A look at Whatcom County Jail
The incarceration rate across the Whatcom County corrections system has dropped by roughly 15% in the first three months of 2019, as compared to the same time last year, according to the Whatcom County Sheriff’s Office’s 2019 quarterly reports.
The average length of stay for inmates at the Whatcom County Jail for the first three months of the year also has dropped from 12 days in 2018 to 8 days in 2019, according to the data.
Law enforcement, legal and criminal justice officials say jail alternatives and diversion techniques are responsible for the decrease and expect the trend to continue.
“We’re seeing results. The broad spectrum of solutions to reduce incarceration and provide treatment and provide alternatives to jail are working,” Whatcom County Sheriff Bill Elfo told The Bellingham Herald.
Elfo said he believed the work of the sheriff’s office’s crisis intervention deputy, Jamie Collins, has created a way for people experiencing mental health or substance use disorder issues to be diverted to treatment, rather than be taken to jail. Elfo said the sheriff’s office will add a second crisis intervention deputy who will start in August.
While the decline in incarceration is good, Elfo said there’s still a need for the jail to be replaced so that more alternatives can be provided.
“I think there’s a lot of momentum throughout the criminal justice system and treatment centers and politically that will keep the programs fully functional and operating in a quality manner, while at the same time keeping our community safe,” Elfo said.
In the first three months of 2019, 29,944 bed days were used by the Whatcom County corrections system, including for inmates at both the downtown jail and the work center. In 2018, that number was 35,126. A bed day is any period of 24 hours that a person would otherwise spend in jail.
In February 2018, Whatcom County District Court began its electronic home monitoring programs for both pretrial and sentenced people. Since that time, 114 people have used the program, according to data provided by Bruce Van Glubt, administrator for District Court and Probation. Of those 114, 67% have been pretrial defendants.

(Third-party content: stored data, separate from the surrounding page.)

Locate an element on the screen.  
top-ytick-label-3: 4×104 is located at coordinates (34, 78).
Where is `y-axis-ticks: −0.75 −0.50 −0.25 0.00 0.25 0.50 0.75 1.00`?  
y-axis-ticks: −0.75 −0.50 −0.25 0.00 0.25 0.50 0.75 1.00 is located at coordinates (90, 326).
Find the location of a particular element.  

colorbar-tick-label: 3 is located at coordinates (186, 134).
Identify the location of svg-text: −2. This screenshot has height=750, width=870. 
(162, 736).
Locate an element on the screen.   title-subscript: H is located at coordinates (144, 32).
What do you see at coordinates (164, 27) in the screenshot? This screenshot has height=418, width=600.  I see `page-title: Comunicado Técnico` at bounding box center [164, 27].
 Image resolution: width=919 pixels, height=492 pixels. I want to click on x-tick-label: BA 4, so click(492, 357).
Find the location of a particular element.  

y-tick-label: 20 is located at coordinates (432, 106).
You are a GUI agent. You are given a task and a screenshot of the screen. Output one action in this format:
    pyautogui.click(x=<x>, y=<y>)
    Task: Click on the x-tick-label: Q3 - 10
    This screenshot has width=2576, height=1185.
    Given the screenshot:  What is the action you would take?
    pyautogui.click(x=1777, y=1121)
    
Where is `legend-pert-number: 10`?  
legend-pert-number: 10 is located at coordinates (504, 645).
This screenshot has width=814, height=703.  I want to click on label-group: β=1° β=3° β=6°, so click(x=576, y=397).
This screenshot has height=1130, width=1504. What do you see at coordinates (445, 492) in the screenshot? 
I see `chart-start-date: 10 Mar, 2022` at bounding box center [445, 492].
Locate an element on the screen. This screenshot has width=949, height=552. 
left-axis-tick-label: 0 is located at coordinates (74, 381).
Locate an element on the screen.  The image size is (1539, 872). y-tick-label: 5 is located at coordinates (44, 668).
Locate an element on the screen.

In the first four months of this year, nearly 11,000 jail bed days were saved by the electronic home monitoring programs, according to data provided by Elfo. The programs have allowed people to be released at lower bail amounts or on their own personal recognizance. Van Glubt said he recently submitted a document to the County Council and executive asking for more funding for the program.
“A strong case can be made for the increased quality of life that this program offers defendants and families,” Van Glubt’s document states. “An electronic alcohol monitoring device allows defendants to remain in their home, with their family, and to keep their job.”
It costs $116, excluding outside healthcare, for a day in the Whatcom County Jail, according to Wendy Jones, chief corrections deputy with the sheriff’s office. The home-monitoring programs cost from $7.75 to $10.45 a day, Van Glubt said.
Whatcom County Prosecutor Eric Richey said believes the decline in incarceration is due to several factors, including recent bail decisions recommended by his office.
The number of charges filed in Superior Court by the prosecutor’s office for the first six months of 2019 rose to 731 as compared to 667 in the same period in 2018, Richey said. But, the number of jail bed days used by Superior Court in the first three months of 2019 declined to approximately 17,300, as compared to more than 20,200 in 2018, according to the sheriff’s office’s quarterly report.
Richey said he believes the lower number of jail bed days used is because the courts are focusing more on alternatives than incarceration.
“I think we’ve had a change of attitude here in the office about how we handle cases. We’re charging things presuming people need treatment more than they need incarceration,” Richey told The Herald.
Richey said more jail alternatives and diversion programs are expected to start this year and next.
“We want to make sure people are held in jail when they need to be held and released whenever they don’t need to be held,” Richey said. “We’re making efforts now, and we’re expecting more options for people in the future, rather than incarceration.”